Methods: Sixteen semi-structured interviews were conducted with National Health Service (NHS) clinicians via video calls. Participants were recruited via snowball sampling. Thematic analysis was conducted using an inductive approach. Initial codes were generated from the interview transcripts, which were then organised into overarching themes based on patterns and relationships identified across the coded data.
Results: Four main groupings summarise the different considerations adopted by doctors when making DNACPR decisions: age, frailty, assessment of quality of life, and perceived outcome. However, whilst the same general areas for consideration were drawn on, the participating doctors nevertheless assessed them differently and often prioritised them in different ways. In the absence of explicit, standardised guidance for weighting these factors, decisions were often made on the basis of individual judgement and local convention.
Conclusion: This study demonstrates that physician-level variation in DNACPR decision-making reflects the inherent tension clinicians experience when balancing individual patient needs with the absence of explicit, standardised guidance. The ability to make decisions on a case-by-case basis, with the freedom to weigh diverse factors in a nuanced way is an important aspect of clinical decision-making.
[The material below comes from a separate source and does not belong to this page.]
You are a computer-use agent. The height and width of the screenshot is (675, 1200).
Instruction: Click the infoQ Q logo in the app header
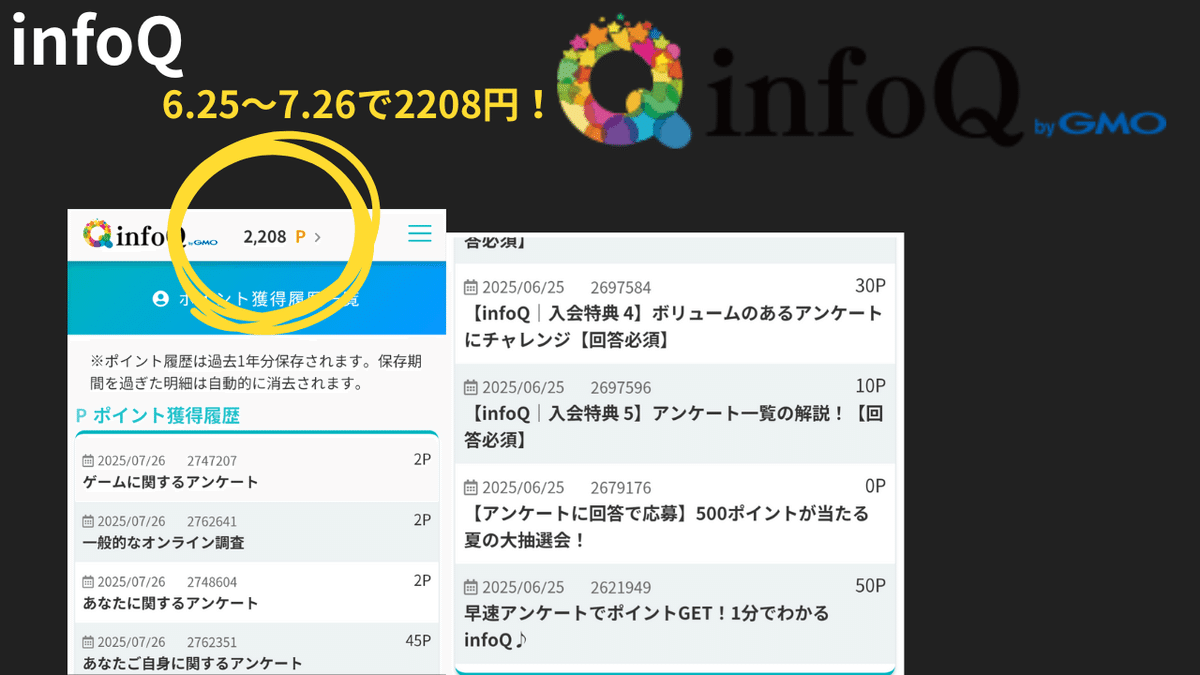pyautogui.click(x=100, y=233)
However, this can lead to inadvertent bias if decisions are based on factors not necessarily supported by established evidence.
Recommendations: Our findings highlight a clear need for a more robust and equitable framework for these critical conversations, whilst also enabling clinicians to be able to make case-by-case decisions. The development of a national DNAPR policy that integrates evidence-based data may help doctors select and weigh factors appropriately, and provide a framework for the initiation of DNACPR discussions. However, such a policy must nevertheless be sufficiently flexible to permit doctors the autonomy required to make nuanced decisions on the basis of a range of patient-specific contextual assessments. Our key recommendation, therefore, is that clinicians should be supported not only by improved procedures and processes, but also by confidence that their professional judgement is rooted in the most current clinical evidence.